*LOS HOMBRES DE PAPA

Las Cartas persas, es una novela epistolar satírica escrita hacia 1717 por Charles Louis de Secondat, barón de MontesquieuLas Cartas persas es un libro irónico, de extensión breve pero contenido profundo.


Fábula de los trogloditas

En esta fábula, Montesquieu presenta por boca de Usbek, un pueblo de malvados trogloditas situado en una Arabia ficticia. La fábula se desarrolla en cuatro actos en los que se repasan tres formas de gobierno. En el primer acto se presenta un régimen monárquico que termina con el asesinato del rey. El segundo acto se desarrolla en un estado de anarquía en el cual prima el egoísmo y el interés particular, atrayendo una serie de catástrofes sobre la población. El tercer acto representa la democracia patriarcal después de que los trogloditas sean persuadidos de que el interés de los particulares reside en el interés común. Se vive un período de virtud y felicidad social idílica. Sin embargo, durante el último acto la población aumenta y cada vez es más difícil mantener esa virtud. Finalmente los trogloditas deciden darse un rey eligiendo a un anciano venerable, con lo que se vuelve al régimen monárquico del primer acto.
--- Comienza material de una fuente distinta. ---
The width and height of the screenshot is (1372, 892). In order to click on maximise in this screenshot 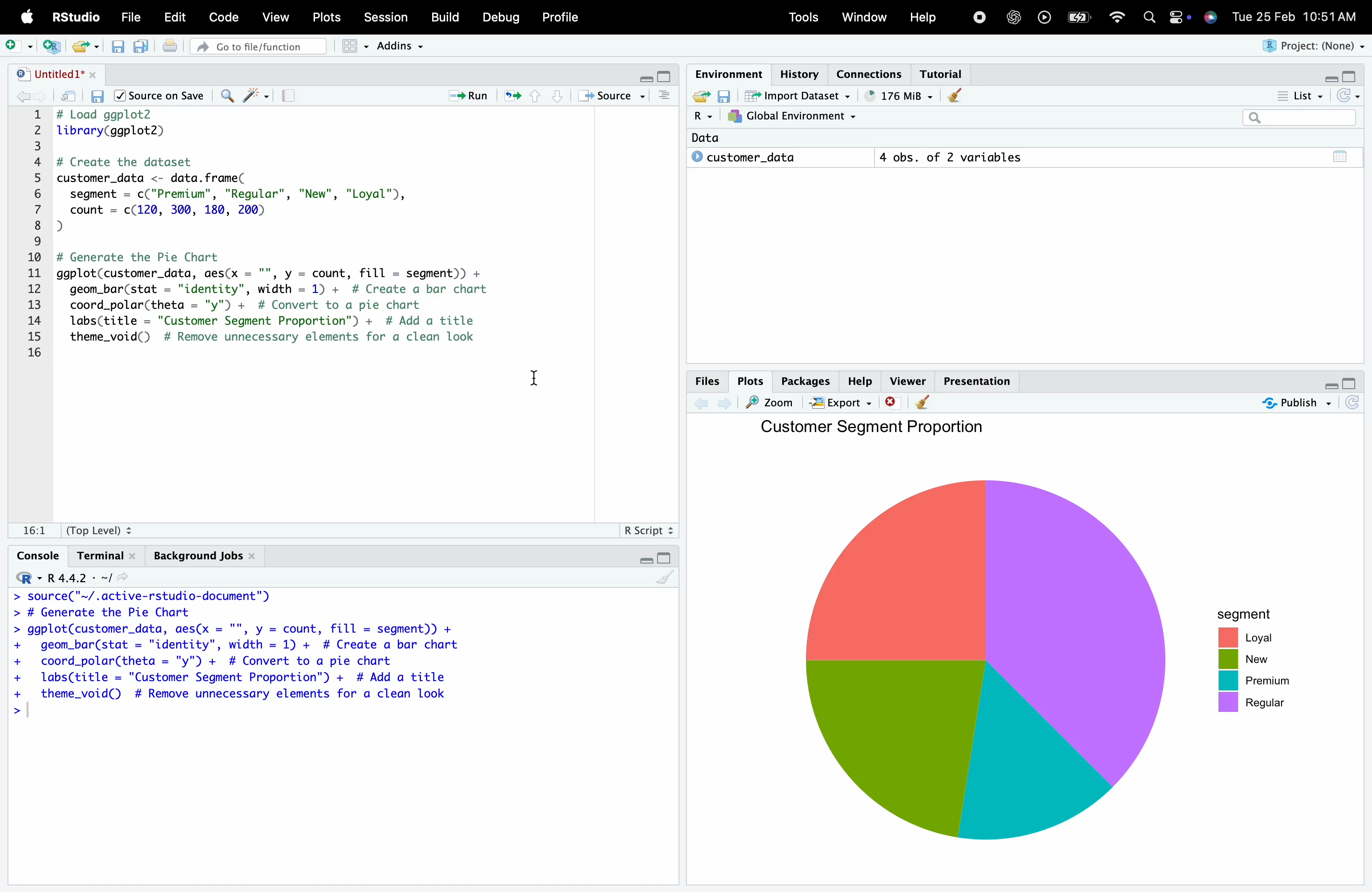, I will do `click(1352, 78)`.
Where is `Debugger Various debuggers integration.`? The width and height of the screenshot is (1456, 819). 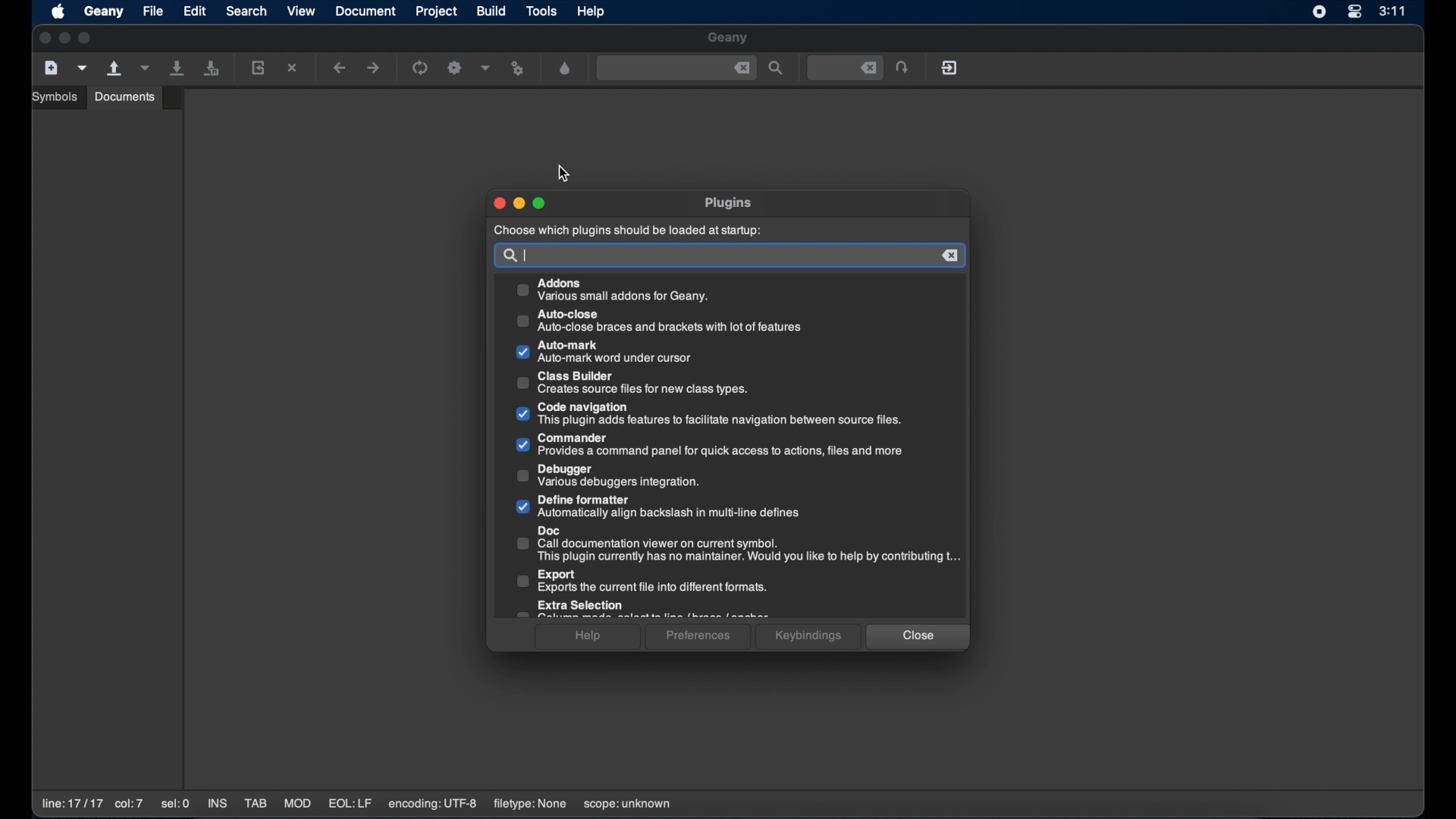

Podemos encontrar en el discurso del anciano elegido como monarca el núcleo de la filosofía política de Montesquieu:

Bien veo, trogloditas, que empieza a seros gravosa vuestra virtud (…) y queréis someteros a leyes menos rígidas que vuestras costumbres. ¿Cómo he de dar preceptos a un troglodita? ¿Queréis que ejecute él acciones virtuosas porque yo se las mando, pues sin mi mandato las haría sólo siguiendo su inclinación natural?

En definitiva, la moraleja de esta fábula es que las costumbres son más eficaces que la ley y que la virtud pesa a los hombres y ni el mejor de los regímenes políticos perdura más que un tiempo limitado.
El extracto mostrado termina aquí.